A Advocacia-Geral da União protocolou nesta segunda, 26/5, um requerimento de urgência junto ao Supremo Tribunal Federal para pedir a aplicação imediata de medidas judiciais contra plataformas digitais para conter a crescente onda de desinformação, violência digital e os danos, resultantes da omissão das na moderação de conteúdo ilícito. A AGU quer adiantar o julgamento das ações que questionam a responsabilidade das plataformas diante do Marco Civil da Internet (Lei 12.965/14).

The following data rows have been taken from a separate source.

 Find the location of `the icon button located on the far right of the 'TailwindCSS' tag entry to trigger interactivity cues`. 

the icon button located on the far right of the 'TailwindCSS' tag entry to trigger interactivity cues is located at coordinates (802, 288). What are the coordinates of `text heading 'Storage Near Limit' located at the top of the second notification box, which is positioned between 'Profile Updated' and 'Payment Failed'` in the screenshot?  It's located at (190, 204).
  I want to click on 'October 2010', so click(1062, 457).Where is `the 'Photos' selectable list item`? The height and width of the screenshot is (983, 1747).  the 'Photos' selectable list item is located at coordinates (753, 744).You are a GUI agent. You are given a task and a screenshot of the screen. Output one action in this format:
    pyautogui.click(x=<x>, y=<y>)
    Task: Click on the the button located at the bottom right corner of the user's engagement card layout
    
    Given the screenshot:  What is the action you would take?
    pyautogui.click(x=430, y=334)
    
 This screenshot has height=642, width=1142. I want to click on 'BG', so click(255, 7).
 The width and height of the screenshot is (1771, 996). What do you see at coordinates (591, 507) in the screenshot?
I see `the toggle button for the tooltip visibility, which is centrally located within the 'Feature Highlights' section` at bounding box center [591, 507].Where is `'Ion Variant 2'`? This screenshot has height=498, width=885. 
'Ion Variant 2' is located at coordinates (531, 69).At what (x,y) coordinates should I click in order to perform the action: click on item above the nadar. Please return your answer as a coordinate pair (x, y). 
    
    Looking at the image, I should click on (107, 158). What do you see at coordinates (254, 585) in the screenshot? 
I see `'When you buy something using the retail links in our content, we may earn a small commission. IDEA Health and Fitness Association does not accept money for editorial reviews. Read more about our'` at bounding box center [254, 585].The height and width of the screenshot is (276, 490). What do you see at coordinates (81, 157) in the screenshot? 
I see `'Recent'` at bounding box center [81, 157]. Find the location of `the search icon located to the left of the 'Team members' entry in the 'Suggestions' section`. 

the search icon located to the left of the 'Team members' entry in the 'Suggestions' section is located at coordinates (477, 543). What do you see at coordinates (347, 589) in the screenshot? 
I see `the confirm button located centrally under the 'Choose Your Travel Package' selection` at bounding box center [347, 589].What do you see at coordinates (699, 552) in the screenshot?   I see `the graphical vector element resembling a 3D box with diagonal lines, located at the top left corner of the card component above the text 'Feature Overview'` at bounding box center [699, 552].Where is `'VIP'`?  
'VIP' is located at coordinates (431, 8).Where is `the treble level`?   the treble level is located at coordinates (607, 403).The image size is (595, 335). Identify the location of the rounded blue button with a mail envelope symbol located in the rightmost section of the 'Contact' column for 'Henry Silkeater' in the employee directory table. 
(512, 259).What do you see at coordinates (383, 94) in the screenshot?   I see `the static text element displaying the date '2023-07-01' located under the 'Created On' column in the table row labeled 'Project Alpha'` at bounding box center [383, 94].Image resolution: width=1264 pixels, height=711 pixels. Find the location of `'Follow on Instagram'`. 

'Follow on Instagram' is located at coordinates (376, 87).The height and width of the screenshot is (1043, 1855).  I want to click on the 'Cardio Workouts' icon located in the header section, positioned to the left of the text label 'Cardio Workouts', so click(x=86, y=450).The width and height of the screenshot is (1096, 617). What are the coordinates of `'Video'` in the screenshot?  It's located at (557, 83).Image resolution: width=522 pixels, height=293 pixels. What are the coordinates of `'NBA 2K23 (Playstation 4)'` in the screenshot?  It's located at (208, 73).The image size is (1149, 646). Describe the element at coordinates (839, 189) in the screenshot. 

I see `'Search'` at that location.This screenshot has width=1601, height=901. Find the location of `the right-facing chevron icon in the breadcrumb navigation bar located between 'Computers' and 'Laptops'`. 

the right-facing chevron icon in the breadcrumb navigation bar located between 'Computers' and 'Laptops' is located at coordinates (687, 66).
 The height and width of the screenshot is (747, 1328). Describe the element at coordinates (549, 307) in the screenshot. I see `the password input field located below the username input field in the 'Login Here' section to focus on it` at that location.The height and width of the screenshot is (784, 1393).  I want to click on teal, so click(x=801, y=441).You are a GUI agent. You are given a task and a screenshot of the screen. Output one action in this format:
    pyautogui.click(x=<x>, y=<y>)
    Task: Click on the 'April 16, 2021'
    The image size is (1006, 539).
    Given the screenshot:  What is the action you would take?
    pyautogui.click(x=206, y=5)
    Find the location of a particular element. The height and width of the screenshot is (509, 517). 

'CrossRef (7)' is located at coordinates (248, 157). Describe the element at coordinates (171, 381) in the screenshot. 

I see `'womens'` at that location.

O pedido da AGU faz um compilado de dados recentes que revelam graves ameaças à integridade de políticas públicas, à segurança digital da população, especialmente idosos, crianças e adolescentes, e ao próprio Estado Democrático de Direito. O cerne da discussão no STF reside na constitucionalidade do artigo 19 do Marco Civil da Internet, que atualmente exige uma omissão contínua, mesmo após ordem judicial específica, para responsabilizar as plataformas por conteúdos ilícitos.
A tese defendida pela AGU, e amplamente espelhada no voto do ministro José Dias Toffoli, relator de um dos recursos, propõe uma mudança substancial: plataformas que impulsionam, moderam ou recomendam conteúdo ilícito devem ser responsabilizadas independentemente de notificação judicial. O voto do ministro Toffoli vai além, propondo um “decálogo” contra a violência digital e a desinformação, que estabelece dez eixos de deveres para as plataformas. Entre as medidas sugeridas, destacam-se a autenticação de contas, regras claras de moderação de conteúdo, relatórios semestrais de transparência e canais eficazes de denúncia.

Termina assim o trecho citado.